Video Transcript
In this video, we’ll learn how to
identify, write, and evaluate a linear function and complete a function table.
A linear function is an algebraic
equation that gives the graph of a straight line. Each term in the equation is either
a constant or a product of a constant and a variable like 𝑥. But the variables will never be
associated with exponents or powers. Each input to the function, which
we can treat like a function machine, will have exactly one output. These are all examples of linear
functions.
Now, this first bit is pronounced
𝑓 of 𝑥. 𝑓 is the name of the function, and
the 𝑥 is what goes into it; it’s its input. In this function, for example, we
put 𝑥 in, multiply it by two, and then subtract one. We could replace the 𝑥 with a
number, such as five, and we’d perform the same set of operations. Our output will be different
depending on the number that went in.
Now, we might even come across
linear functions that are not given in standard form. That’s 𝑓 of 𝑥 is equal to 𝑎𝑥
plus 𝑏 for real constants 𝑎 and 𝑏. Letting 𝑦 be equal to 𝑓 of 𝑥,
these might look like this: 𝑦 plus 𝑥 equals five or three 𝑥 minus 𝑦 plus seven
equals zero. These equations still correspond to
the graph of a straight line; they’re still linear functions.
Let’s begin by looking at how we
can find outputs for very simple functions.
Complete the given function
table.
In this table, we have an
input. It’s defined as 𝑥. But we’re also given a list of
inputs. We have nine, five, and 16. So, 𝑥 is going to be equal to
nine. Then it’s going to be equal to
five. And then, it’s going to be equal to
16. Our job is to calculate the
outputs. Now, the output is given as two
plus 𝑥. This is called a function. And it tells us what to do to our
input. In this case, it’s telling us to
take the number two and add 𝑥, which is the input, to it.
So, when 𝑥 is equal to nine, we
replace — remember, the mathematical word for this is “substitute” — 𝑥 with
nine. In this case then, our output
becomes two plus nine, which is equal to 11. And so, the value of our first
output is 11. For our second output, we’re going
to input 𝑥 is equal to five. And so, our output becomes two plus
five, which is equal to seven.
We have one more output to
calculate. And that is when 𝑥 is equal to
16. In this case, our sum becomes two
plus 16, which is equal to 18. And so, we have the three outputs
for our function two plus 𝑥. They’re equal to 11, 7, and 18. Now, this is, in fact, an example
of a linear function.

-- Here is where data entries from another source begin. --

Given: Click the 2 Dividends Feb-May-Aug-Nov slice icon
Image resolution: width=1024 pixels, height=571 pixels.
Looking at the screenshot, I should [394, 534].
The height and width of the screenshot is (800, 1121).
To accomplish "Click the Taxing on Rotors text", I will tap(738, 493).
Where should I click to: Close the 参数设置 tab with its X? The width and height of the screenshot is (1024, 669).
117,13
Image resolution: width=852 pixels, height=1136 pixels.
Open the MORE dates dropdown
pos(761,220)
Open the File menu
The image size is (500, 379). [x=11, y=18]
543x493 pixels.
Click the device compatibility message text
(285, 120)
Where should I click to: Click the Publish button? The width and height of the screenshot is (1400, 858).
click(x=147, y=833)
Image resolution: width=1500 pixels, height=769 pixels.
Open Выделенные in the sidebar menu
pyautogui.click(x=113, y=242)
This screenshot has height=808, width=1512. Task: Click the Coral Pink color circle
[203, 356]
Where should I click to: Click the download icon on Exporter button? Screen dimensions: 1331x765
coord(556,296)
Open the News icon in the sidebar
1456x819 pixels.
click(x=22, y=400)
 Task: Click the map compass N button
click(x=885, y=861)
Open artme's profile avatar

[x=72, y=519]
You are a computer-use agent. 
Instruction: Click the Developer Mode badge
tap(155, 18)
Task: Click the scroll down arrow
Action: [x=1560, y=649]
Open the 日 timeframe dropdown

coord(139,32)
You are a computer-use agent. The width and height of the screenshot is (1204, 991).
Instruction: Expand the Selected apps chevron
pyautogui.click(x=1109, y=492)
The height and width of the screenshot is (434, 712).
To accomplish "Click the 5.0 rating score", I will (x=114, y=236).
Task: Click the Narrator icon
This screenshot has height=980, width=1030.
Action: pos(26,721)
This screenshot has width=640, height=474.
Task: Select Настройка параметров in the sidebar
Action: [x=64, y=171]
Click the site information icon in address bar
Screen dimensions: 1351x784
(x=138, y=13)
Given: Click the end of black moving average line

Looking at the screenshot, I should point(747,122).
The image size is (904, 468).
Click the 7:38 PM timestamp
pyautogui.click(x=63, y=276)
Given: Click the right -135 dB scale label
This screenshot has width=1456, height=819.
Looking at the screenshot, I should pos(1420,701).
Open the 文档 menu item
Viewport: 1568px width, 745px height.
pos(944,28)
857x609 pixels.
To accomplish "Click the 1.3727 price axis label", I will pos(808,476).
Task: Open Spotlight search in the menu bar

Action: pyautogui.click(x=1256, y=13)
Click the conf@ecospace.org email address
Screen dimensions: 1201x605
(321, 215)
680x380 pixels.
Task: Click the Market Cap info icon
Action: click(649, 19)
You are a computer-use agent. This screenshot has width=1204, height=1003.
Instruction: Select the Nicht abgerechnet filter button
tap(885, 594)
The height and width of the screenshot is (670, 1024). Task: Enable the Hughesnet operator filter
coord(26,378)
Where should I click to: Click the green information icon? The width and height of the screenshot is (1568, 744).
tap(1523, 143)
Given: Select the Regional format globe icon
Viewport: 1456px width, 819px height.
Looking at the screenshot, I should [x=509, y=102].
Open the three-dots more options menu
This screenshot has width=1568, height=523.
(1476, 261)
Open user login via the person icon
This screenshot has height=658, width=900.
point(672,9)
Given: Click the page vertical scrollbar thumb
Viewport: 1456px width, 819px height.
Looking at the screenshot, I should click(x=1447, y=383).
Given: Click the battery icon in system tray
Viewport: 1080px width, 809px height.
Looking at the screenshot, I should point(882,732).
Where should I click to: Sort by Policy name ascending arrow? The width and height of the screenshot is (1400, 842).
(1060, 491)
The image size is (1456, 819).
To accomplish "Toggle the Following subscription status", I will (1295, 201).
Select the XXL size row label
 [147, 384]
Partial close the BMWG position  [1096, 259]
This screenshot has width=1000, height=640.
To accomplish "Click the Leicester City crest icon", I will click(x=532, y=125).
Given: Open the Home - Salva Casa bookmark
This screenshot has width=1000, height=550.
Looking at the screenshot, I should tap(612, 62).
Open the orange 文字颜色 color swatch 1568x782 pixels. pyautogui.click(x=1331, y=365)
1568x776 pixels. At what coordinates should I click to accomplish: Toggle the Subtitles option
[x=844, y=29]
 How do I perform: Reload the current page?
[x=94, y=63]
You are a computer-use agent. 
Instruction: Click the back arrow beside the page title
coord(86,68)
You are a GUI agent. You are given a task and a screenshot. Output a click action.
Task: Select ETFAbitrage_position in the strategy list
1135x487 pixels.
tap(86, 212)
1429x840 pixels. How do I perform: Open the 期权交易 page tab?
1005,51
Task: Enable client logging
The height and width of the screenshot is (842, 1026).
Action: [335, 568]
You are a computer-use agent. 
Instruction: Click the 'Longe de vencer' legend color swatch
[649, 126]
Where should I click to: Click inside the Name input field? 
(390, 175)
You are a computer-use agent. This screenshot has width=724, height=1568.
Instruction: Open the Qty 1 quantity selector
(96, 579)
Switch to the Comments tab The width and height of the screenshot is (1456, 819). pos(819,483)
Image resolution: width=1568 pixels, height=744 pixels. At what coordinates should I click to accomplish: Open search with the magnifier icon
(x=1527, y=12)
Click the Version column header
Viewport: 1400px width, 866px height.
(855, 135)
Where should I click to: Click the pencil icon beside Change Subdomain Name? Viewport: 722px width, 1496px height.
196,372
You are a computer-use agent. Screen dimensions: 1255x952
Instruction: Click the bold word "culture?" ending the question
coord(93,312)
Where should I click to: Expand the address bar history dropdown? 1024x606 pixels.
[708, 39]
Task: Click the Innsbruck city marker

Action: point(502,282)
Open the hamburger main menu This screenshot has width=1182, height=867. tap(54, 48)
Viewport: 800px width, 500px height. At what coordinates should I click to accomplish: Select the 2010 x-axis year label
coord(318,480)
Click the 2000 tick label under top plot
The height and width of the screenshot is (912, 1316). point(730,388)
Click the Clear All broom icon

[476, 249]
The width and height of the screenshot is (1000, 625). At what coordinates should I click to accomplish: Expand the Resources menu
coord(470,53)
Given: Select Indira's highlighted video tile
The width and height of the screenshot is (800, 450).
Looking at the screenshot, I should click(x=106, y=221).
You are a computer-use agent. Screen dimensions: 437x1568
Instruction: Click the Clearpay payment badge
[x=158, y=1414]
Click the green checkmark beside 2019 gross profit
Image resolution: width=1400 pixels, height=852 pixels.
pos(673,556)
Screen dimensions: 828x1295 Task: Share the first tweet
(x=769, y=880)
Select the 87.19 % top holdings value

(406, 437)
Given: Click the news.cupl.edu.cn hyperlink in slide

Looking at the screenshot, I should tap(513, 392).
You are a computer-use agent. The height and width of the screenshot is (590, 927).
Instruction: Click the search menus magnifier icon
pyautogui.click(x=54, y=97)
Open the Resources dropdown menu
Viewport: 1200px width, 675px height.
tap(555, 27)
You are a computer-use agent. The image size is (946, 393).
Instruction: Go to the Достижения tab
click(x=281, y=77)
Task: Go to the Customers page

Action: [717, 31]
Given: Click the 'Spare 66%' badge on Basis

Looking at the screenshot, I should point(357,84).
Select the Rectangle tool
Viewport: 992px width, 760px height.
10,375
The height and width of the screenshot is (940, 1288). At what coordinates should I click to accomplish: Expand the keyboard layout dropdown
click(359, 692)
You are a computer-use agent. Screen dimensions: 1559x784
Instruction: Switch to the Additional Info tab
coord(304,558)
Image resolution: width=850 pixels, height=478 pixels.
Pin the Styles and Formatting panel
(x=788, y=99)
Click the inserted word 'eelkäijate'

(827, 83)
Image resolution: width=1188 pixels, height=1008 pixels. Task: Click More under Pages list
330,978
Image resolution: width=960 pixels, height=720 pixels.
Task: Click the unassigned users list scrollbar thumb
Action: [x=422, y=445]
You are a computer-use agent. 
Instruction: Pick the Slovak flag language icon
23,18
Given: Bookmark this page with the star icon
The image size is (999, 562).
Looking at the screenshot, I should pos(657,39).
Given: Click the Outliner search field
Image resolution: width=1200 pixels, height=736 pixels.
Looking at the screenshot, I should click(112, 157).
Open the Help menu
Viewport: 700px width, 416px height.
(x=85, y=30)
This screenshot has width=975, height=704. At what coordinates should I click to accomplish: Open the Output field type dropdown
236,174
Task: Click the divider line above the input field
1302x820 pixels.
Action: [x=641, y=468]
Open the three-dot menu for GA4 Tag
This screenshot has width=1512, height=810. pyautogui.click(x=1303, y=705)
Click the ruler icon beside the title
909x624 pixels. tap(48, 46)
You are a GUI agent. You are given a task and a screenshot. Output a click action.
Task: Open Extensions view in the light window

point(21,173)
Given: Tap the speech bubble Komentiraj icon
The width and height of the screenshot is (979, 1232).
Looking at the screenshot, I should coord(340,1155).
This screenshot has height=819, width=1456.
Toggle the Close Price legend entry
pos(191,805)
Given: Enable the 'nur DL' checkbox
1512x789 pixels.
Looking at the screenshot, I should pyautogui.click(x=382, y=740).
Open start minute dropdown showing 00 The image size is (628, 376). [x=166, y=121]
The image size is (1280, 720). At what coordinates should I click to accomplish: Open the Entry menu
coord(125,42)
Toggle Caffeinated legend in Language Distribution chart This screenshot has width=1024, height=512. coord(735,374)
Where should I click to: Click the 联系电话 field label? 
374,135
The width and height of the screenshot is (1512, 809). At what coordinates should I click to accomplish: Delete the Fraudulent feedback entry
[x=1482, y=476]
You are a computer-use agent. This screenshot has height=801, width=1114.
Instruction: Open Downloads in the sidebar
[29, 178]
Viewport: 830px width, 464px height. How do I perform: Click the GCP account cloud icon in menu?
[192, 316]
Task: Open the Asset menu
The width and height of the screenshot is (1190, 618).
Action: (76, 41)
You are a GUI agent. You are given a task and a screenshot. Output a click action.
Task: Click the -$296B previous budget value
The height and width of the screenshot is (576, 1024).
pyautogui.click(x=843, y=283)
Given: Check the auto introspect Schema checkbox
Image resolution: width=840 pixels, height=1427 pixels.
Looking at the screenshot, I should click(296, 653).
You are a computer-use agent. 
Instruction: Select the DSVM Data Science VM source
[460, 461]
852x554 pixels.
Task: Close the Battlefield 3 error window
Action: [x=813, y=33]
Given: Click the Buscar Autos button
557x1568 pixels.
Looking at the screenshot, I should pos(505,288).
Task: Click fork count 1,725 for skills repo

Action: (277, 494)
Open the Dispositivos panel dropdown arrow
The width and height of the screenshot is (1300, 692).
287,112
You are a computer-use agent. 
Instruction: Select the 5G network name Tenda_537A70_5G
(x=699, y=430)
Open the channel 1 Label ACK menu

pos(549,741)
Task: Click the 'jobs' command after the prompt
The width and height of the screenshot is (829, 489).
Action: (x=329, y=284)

Let’s define our output as being
equal to 𝑦. So, 𝑦 is equal to two plus 𝑥. Then, our pairs of values
correspond to coordinates. When 𝑥 is equal to nine, 𝑦 is
equal to 11. We have another coordinate five,
seven and a third coordinate 16, 18. Plotting these on the coordinate
plane might look a little something like this. Our points lie on a straight
line. And this is how we know we have a
linear function.
In our next example, we’ll look at
an alternative way that we could present a function.
Find the value of 𝑓 of eight given
the function 𝑓 of 𝑥 equals three minus seven 𝑥.
In this question, we’ve been given
a function whose name is 𝑓. The 𝑥 is what goes into the
function; it’s its input. We’re looking to find the value of
𝑓 of eight. Remember, the bit inside the
parentheses or brackets is the input. So, what we’re really trying to
find is what’s the output when the input is eight. So, we look at our function 𝑓 of
𝑥 equals three minus seven 𝑥. And each time we see an 𝑥, we
replace or we substitute it with eight.
So, 𝑓 of eight is equal to three
minus seven brackets eight. Now, be careful. A common mistake is to write 78
here. But remember, seven 𝑥 means seven
multiplied by 𝑥. So, this bit is actually seven
times eight.
PEMDAS or BIDMAS, that’s the order
in which we perform the various operations, tells us to multiply before performing
any subtraction. So, we work out seven multiplied by
eight first, which is, of course, 56. 𝑓 of eight is, therefore, three
minus 56. Now, don’t change the order of the
sum. We’re not calculating 56 minus
three. And three minus 56 is negative
53. So, given the function 𝑓 of 𝑥
equals three minus seven 𝑥, the value of 𝑓 of eight is negative 53.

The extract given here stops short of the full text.